On July 1, 2026 Cognition shipped Devin Fusion, a hybrid-model harness for agentic coding that pairs a frontier model with a smaller "sidekick" model running in parallel. The latest smol.ai AINews issue flagged it as the week's standout release because Devin Fusion posts Fable-level performance at roughly 35% lower cost on the FrontierCode benchmark without swapping models mid-chat. For teams shipping mobile apps, n8n automation, and AI agent orchestration like the work we do at Halmob, Fusion is the first hybrid harness cheap enough to run in a production loop and disciplined enough to trust.
The release matters for a specific reason. Most teams that tried to cut agent costs did it by swapping the whole model mid-session — cheap when the request is easy, frontier when it is hard. That approach breaks the prompt cache on every swap and quietly wipes out most of the savings. Devin Fusion inverts the pattern: the main model stays on the wire the entire session, and a smaller sidekick runs alongside it for well-scoped subtasks. The cache stays warm, the frontier model stays in charge, and the average cost per task drops.
The 30-Second Version
What Devin Fusion Actually Is
Fusion is the productisation of a pattern Cognition has been iterating on inside Devin for the last two quarters. Instead of picking one model per request, the harness runs two roles concurrently: a lead model that owns planning, review, and the outer loop, and a sidekick model that handles the delegated grunt work. The delegation contract is narrow on purpose — a well-scoped subtask with the context it needs, not a hand-off of the whole conversation.

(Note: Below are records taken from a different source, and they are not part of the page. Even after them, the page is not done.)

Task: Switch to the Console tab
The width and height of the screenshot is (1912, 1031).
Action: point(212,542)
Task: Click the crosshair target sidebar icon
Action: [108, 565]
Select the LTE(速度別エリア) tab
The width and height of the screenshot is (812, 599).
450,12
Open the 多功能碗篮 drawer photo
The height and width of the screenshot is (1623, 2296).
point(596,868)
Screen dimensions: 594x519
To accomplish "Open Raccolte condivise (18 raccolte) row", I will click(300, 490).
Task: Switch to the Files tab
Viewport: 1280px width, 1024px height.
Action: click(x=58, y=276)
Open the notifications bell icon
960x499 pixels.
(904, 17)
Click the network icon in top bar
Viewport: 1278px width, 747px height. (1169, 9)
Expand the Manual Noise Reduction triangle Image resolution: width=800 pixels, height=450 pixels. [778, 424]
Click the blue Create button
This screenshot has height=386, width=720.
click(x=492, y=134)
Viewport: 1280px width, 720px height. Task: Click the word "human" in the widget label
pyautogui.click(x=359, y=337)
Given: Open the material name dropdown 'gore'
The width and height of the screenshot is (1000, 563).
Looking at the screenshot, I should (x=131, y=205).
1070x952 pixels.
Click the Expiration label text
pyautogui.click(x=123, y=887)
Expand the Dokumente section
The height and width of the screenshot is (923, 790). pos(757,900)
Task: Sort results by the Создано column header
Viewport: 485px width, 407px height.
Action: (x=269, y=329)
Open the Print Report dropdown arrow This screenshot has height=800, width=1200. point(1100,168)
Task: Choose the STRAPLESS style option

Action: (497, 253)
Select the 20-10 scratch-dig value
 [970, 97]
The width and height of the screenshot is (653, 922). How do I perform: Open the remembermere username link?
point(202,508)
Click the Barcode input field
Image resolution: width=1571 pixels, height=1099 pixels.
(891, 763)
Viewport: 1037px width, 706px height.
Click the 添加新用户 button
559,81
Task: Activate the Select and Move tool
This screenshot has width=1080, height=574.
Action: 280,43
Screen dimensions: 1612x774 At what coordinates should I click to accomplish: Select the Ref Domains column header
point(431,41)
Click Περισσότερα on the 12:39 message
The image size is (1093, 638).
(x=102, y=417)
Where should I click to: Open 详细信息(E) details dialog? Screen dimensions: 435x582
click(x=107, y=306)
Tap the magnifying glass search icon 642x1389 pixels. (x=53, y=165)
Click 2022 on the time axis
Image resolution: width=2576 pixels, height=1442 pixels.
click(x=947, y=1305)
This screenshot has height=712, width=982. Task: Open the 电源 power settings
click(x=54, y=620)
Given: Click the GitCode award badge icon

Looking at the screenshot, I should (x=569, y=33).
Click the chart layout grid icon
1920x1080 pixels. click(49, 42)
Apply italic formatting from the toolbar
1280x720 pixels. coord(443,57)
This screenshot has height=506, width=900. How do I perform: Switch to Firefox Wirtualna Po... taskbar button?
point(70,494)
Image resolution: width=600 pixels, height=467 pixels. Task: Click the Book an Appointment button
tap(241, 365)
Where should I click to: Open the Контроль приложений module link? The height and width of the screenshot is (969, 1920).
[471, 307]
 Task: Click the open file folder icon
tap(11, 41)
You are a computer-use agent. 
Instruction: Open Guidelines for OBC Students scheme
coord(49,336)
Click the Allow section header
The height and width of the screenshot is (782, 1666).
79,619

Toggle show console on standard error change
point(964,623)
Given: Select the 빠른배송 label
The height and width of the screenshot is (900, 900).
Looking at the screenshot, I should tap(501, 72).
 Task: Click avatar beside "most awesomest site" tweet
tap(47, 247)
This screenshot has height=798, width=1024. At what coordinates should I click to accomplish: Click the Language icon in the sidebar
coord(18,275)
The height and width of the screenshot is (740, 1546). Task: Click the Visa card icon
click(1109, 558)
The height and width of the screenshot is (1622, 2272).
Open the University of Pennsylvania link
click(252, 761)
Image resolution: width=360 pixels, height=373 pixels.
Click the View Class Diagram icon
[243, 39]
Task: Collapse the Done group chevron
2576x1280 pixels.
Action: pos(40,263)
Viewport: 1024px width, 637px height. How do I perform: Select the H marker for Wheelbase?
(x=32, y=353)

The technical trick that makes this cheap is cache locality. When you swap the lead model mid-chat, you invalidate the prompt cache on both sides — the session you left and the session you enter — so a "cheap" model call ends up billed at cold-cache rates on the swap. Fusion keeps the lead model warm on the primary session for the entire run and only spawns the sidekick as a side conversation with its own cache. That single design choice is where most of the 35% comes from.
Why It Is Not Just Model Routing
A normal router is a rules engine. You write if the request is easy, send it to the cheap model; otherwise send it to the expensive one. That works in a demo and breaks the first time a "easy" request turns hard three turns in. Fusion moves the decision from the outer boundary to the inner loop: the lead model reads the situation as it unfolds, and if a subtask fits the sidekick's window, it delegates. If not, the lead model does it. If mid-run the sidekick's subtask escalates, the lead model takes it back.
The practical consequence is that the model choice becomes a per-step decision made by a model that already understands the task, not a per-request decision made by a rules engine that does not. That is the same pattern we walked through in the executor-advisor orchestration piece, applied to model selection instead of tool selection.
The lead model plans. The sidekick fetches. If the fetch turns into thinking, it bounces back. The cache never leaves the room.
How Fusion, Sakana Fugu, and Manual Routing Compare
| Approach | Where the choice lives | What breaks the prompt cache |
|---|---|---|
| Manual mid-chat model swap | Application code (if/else on task type) | Every swap invalidates the cache on both sides |
| Sakana Fugu | A trained orchestrator behind one OpenAI-compatible endpoint | The orchestrator hides the cache boundary from you |
| Cognition Devin Fusion | The lead model, delegating live to a parallel sidekick | Cache stays warm on the lead; sidekick has its own |
| LangGraph / Hermes graph | Nodes you author and pin manually | You engineer the cache strategy per node |
The right row depends on the shape of the workload. A team already deep in a Sakana Fugu-style API — covered in our Sakana Fugu write-up — gets model variety by default. A team building inside the Devin harness gets Fusion as a flag. A team owning its own orchestration graph — the shape we covered in the Hermes Workspace piece — borrows the pattern rather than the product.
What The 35% Cost Cut Actually Buys
The headline number is measured on FrontierCode without Fable 5 in the pool — Fusion matches frontier-model quality against Opus 4.8 and GPT-5.5 at ~35% lower spend. That is the load-bearing claim. Two secondary effects matter more for teams running agents in production.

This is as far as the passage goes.